* **Text**:
┌──

No (Further) Damage Claims For Spam Under GDPR
Plaintiff sought damages for an unsolicited email. In an effort to prevent a court action, defendant offered €50 to plaintiff. Plaintiff felt the amount insufficient and pursued a court action.
The AG Diez ruled any fine had to be commensurate with the harm. It questioned whether any amount was appropriate in the instant case, which involved only a single email. Since defendant had already voluntarily offered €50 (albeit outside any court action), the court determined any further claims would be inappropriate and disproportional to any alleged harm.
jbho: if only plaintiff could have brought claims under the TCPA…
A lower court decision, but interesting to see that actual damages are being considered in the determination of any fines.
Three Cases Delineate The Boundaries Of The “Soft Opt-In” In Germany
1) Product Inquiry No Grounds For Soft Opt-In – OLG Düsseldorf
An insurance company allegedly sent two marketing emails to a consumer who had asked about – but had not purchased – products from the sender. The lower court ruled the inquiry alone was not sufficient to establish consent to send the marketing emails.
The regional court agreed, finding that collecting contact information as part of an inquiry was not “collected in connection with a sale.” Thus, there was no implied consent.
However, the court overturned the lower court decision since the insurance company was able to produce sufficient evidence that it had obtained consent orally, and the subjects of the emails fell within the scope of that orally obtained consent.
2) Soft Opt-In Does Not Apply to Entire Catalog Of Goods and Services – LG Frankfurt
An online retailer sent a marketing email to a customer who had previously purchased a gaming chair. The email offered a coupon valid for “150,000 items” available at the online store. The court found there was no consent since the email advertised products beyond the similar products/services previously purchased by the customer. That is, the “Soft Opt-In” consent did not extend to the entire product catalog.
3) No Consent If Can Only Opt-Out Later – LG München
An online store for baby products required users to create an account to make a purchase. To create the account, users were required to provide an email address. The final step presented users with the following language:
The company argued it could leverage the “Soft Opt-In” consent as the contact information was collected connection with a sale. The court disagreed, finding that for the “Soft Opt-In” to be valid, individuals must have an opportunity to decline to be contacted when first providing contact details. The statement “I can revoke this consent at any time” was insufficient to meet that requirement.

└──

* **Data extract**:
┌──

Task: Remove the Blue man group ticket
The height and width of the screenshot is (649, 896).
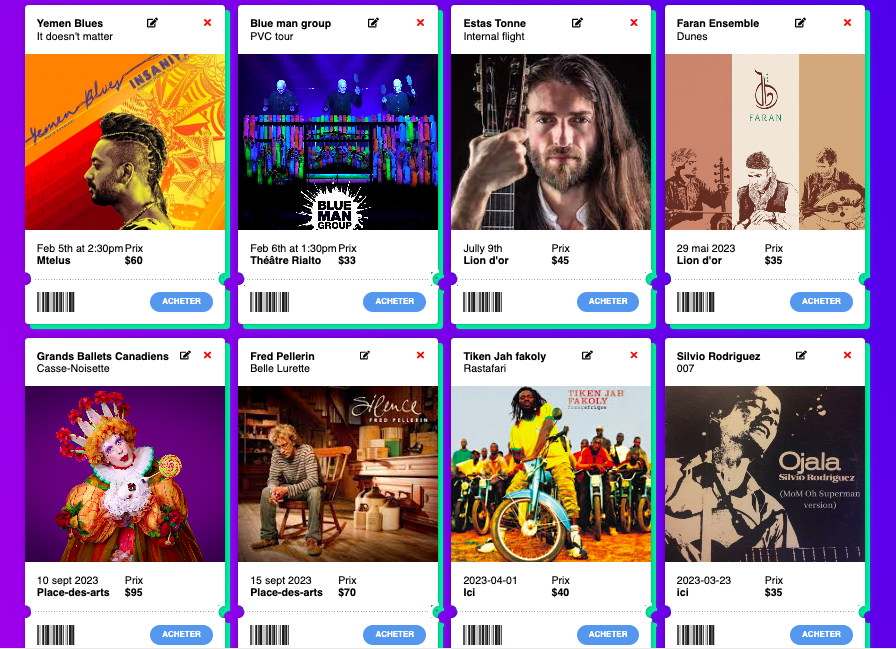Action: pyautogui.click(x=421, y=23)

└──

* **What the task asks**:
Transcribe the stretch of the article on German spam-email rulings from "The regional court" through "no implied consent.", word for word.

* **Answer to the task**:
The regional court agreed, finding that collecting contact information as part of an inquiry was not “collected in connection with a sale.” Thus, there was no implied consent.